** Opening Records to use block **

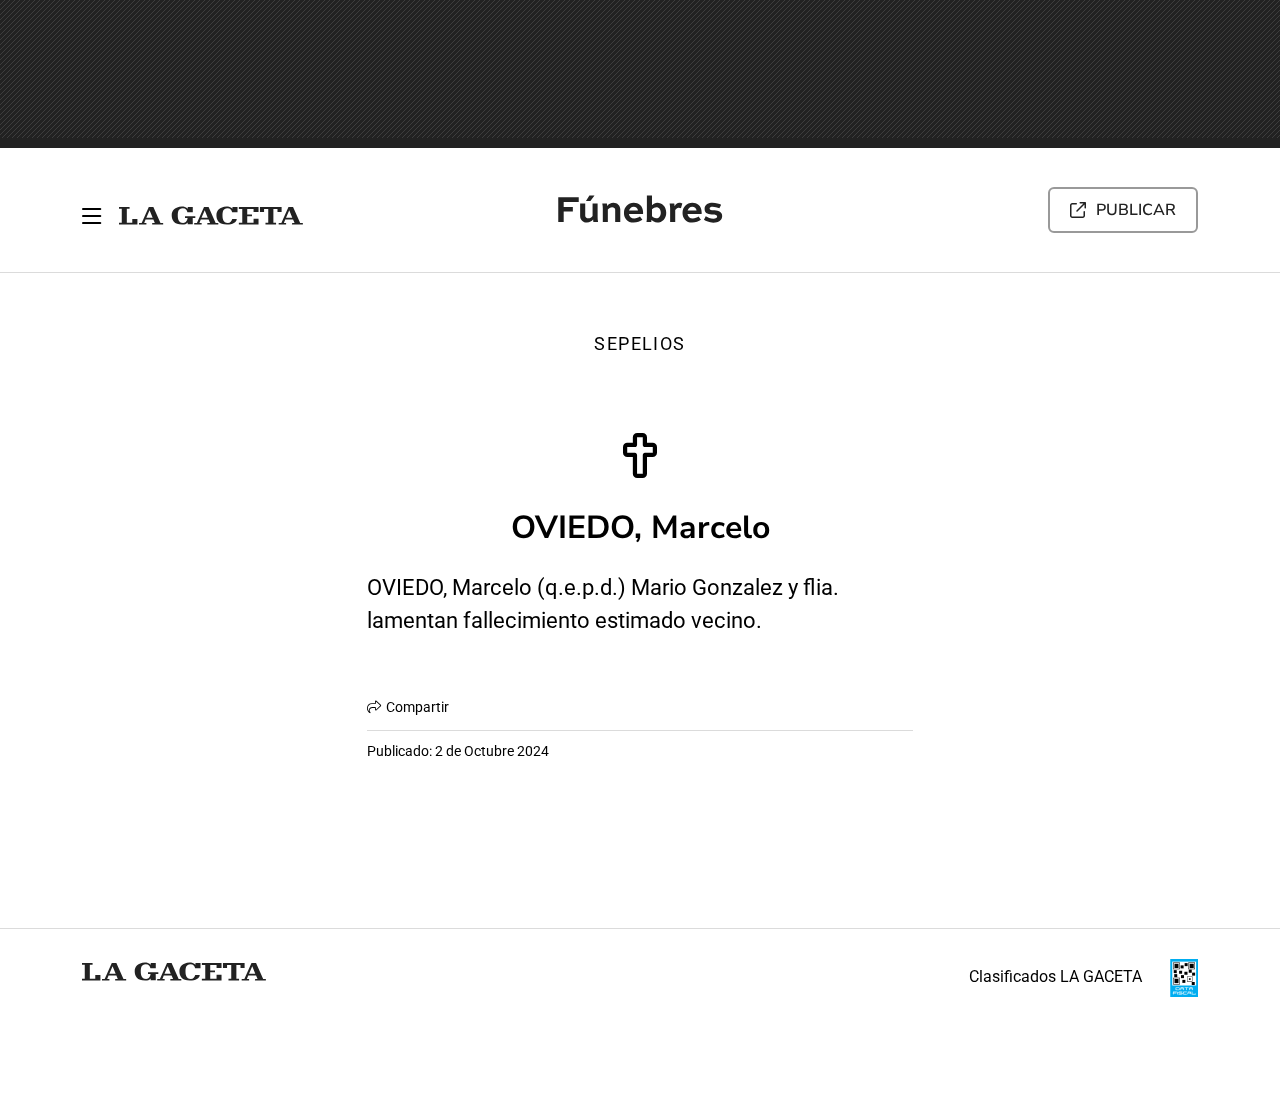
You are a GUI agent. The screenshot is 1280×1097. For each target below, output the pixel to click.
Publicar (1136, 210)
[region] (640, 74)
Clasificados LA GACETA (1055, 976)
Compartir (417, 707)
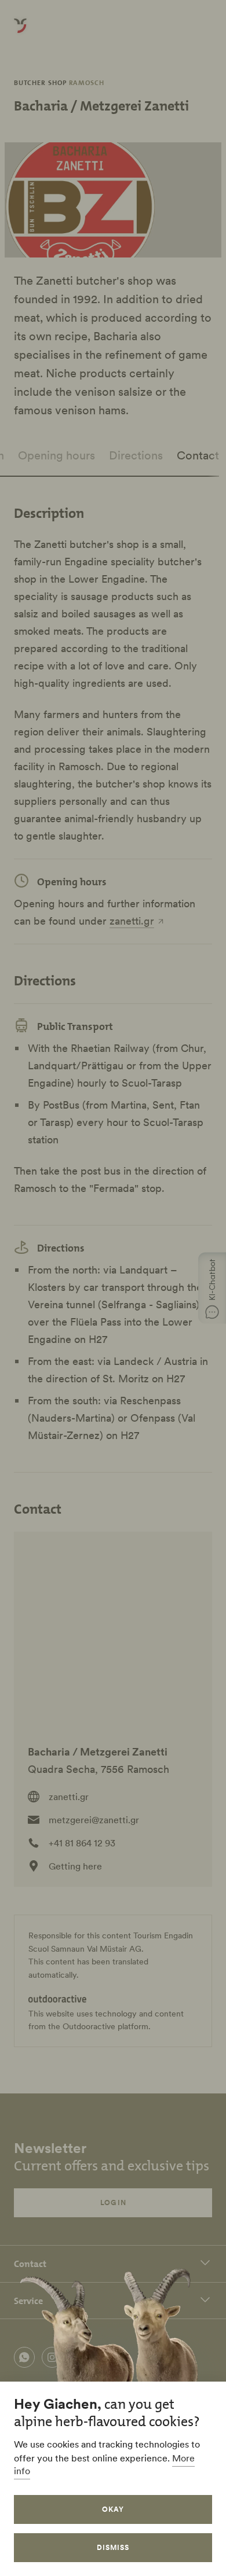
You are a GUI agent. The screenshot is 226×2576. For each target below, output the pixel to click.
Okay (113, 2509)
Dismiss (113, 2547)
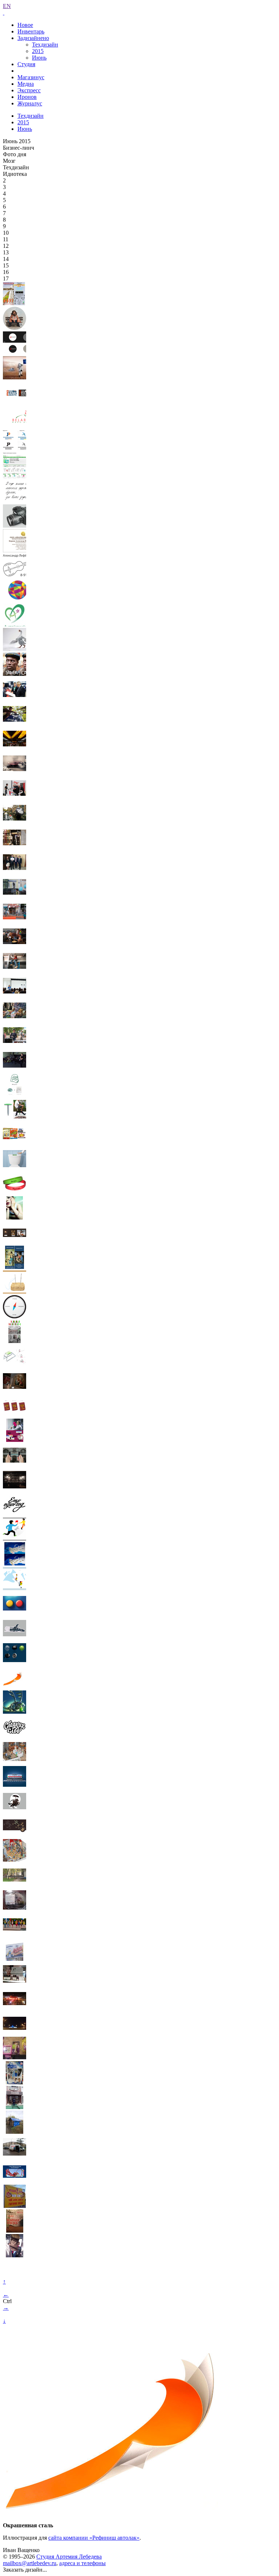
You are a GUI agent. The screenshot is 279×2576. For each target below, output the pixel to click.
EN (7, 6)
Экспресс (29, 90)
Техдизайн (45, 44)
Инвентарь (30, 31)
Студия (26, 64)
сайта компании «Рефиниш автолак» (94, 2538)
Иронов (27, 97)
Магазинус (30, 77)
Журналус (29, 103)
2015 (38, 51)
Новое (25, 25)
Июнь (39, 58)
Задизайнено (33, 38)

** Closing Records to use block **
** Opening Records to use block **

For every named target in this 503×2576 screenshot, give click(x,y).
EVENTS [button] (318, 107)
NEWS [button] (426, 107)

** Closing Records to use block **
** Opening Records to use block **

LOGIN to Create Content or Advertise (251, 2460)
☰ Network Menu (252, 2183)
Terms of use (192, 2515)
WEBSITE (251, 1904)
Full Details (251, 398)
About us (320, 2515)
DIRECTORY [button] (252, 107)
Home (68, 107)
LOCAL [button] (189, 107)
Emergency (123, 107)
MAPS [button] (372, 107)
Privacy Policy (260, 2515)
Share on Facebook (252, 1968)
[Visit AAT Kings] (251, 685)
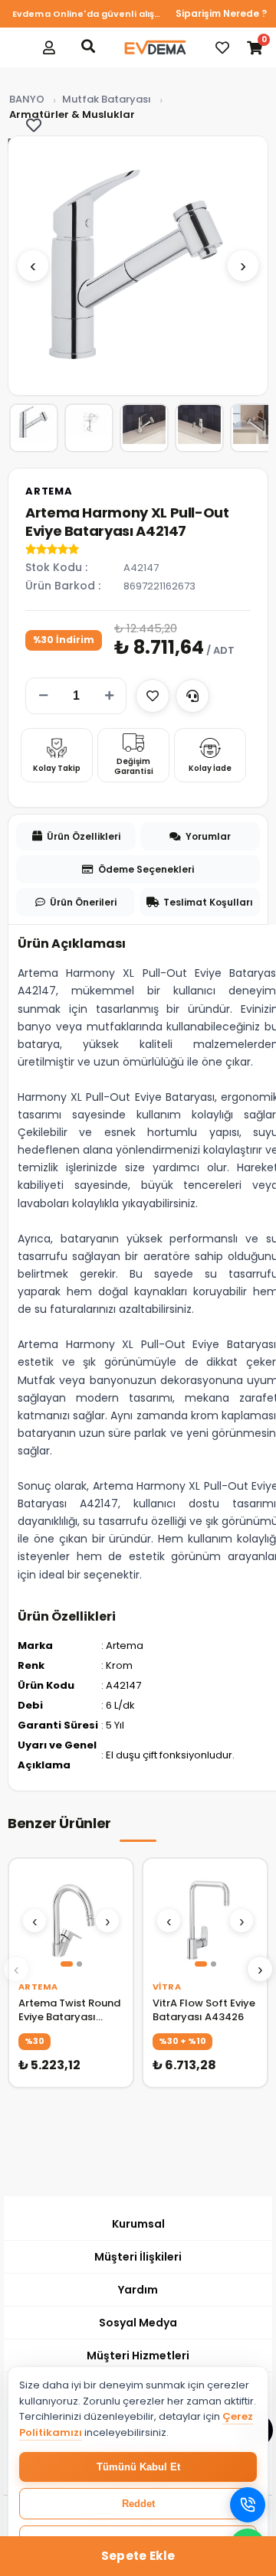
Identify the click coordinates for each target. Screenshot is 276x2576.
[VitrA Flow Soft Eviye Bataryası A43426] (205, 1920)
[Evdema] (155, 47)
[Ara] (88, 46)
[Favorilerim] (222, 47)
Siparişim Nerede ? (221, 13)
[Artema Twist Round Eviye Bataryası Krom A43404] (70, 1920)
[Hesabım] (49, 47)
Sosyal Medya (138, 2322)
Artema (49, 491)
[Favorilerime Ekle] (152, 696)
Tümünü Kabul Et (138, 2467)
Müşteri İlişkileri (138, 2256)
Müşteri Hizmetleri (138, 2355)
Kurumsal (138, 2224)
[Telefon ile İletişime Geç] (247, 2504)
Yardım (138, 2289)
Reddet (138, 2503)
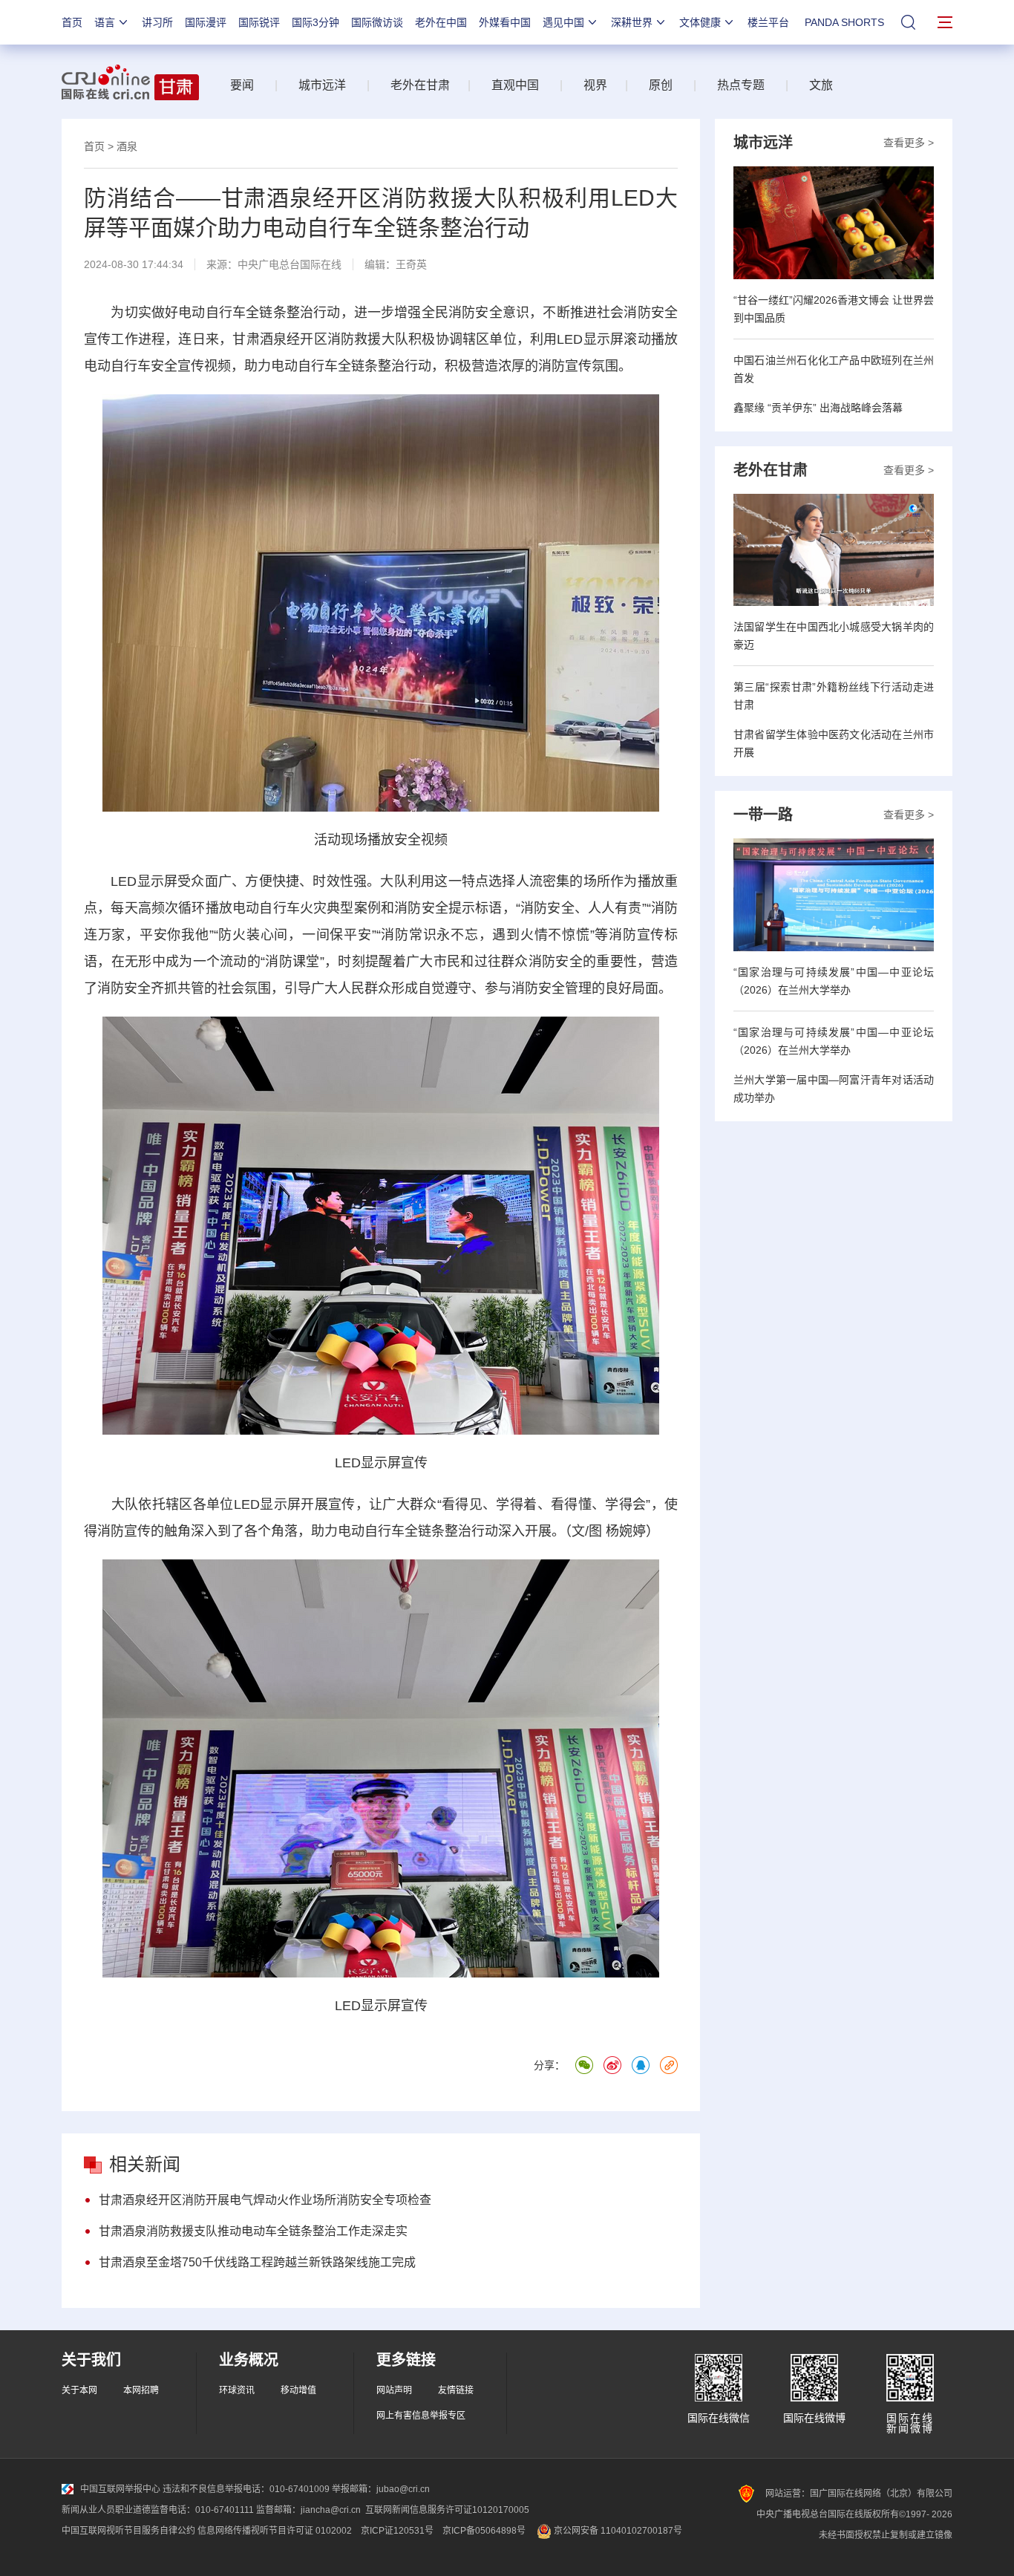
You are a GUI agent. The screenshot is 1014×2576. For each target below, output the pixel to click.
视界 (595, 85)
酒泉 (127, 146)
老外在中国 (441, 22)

** Closing Records to use block **

### Your task
Every line in the records above that contains the word "target" should be copied out.

### Exercise solution
You are a GUI agent. The screenshot is 1280×1097. For each target below, output the pixel to click.
You are a GUI agent. The screenshot is 226×2576. For each target below, output the pixel to click.
You are a GUI agent. The screenshot is 279×2576. For each target below, output the pixel to click.
For every named target in this 503×2576 screenshot, give click(x,y).
Identify the click coordinates for each target. Screenshot is 276x2576.
You are a GUI agent. The screenshot is 1014×2576. For each target below, output the pixel to click.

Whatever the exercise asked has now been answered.